--- Begin PASSAGE ---
How Africa Works [Chapters 9 -10]
What Africa can learn - and not learn - from Asia
Manufacturing
At last, we arrive at the section I had been waiting for - though Studwell made us suffer for it. Reaching his discussion of manufacturing required wading through several hundred pages on agriculture, farm by painstaking farm. This reflects his rigid policy sequencing: in Studwell's schema, agriculture (done in a very specific way) must come first, and everything else must wait its turn. The trouble is that the story is not nearly as compelling as he imagines, and in telling it he falls into a familiar trope - one that has been a signature of writing about African agriculture for decades.
The durable template for writing about African agriculture goes something like this. Open with a vivid farmer vignette - typically a "noble" smallholder or, for variety, a surprisingly polished "professional farmer." Assert latent abundance: unused land, underexploited potential, the "last frontier," the "sleeping giant." Promise imminent take-off: Africa is "on the verge," this is "Africa's moment," now it is finally the continent's turn. Enumerate the familiar bottlenecks - inputs, roads, finance, tenure insecurity, missing markets, weak institutions. Close with an implicit (or explicit) pitch for investment or programmatic intervention. It is a genre unto itself, and once you learn to recognise it, you see it everywhere. In a section titled "Every Professional is at It," Studwell delivers a textbook example: the respectable modern farmer (civil servant, Toyota pickup, expanding acreage) is deployed to signal a new era, before the narrative pivots to the usual contrast with struggling smallholders and the case for state-led reform.
--- End PASSAGE ---
▶ WORK TO DO
Please name the three details the passage gives to describe the respectable modern farmer in Studwell's section "Every Professional is at It." The listing comes from a different source than the passage.
--- Begin DATASET SECTION ---
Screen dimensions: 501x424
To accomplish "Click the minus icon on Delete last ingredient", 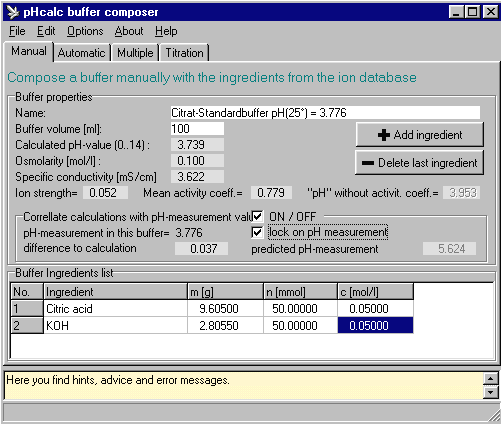I will pyautogui.click(x=368, y=163).

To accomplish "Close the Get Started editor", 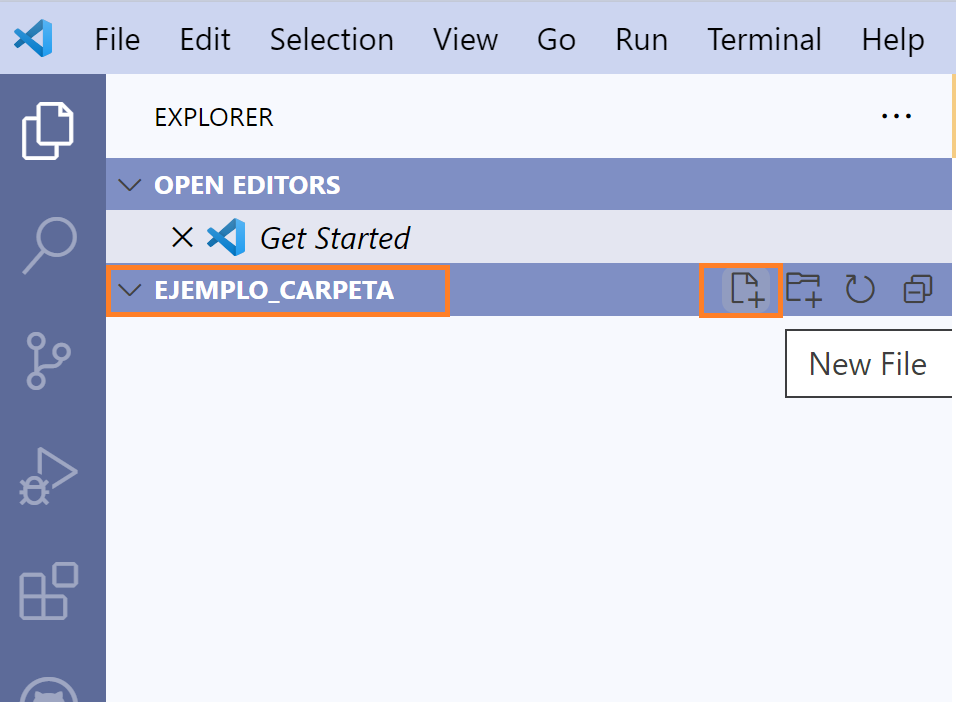I will [182, 238].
--- End DATASET SECTION ---
▶ WORKED SOLUTION
Civil servant, Toyota pickup, expanding acreage.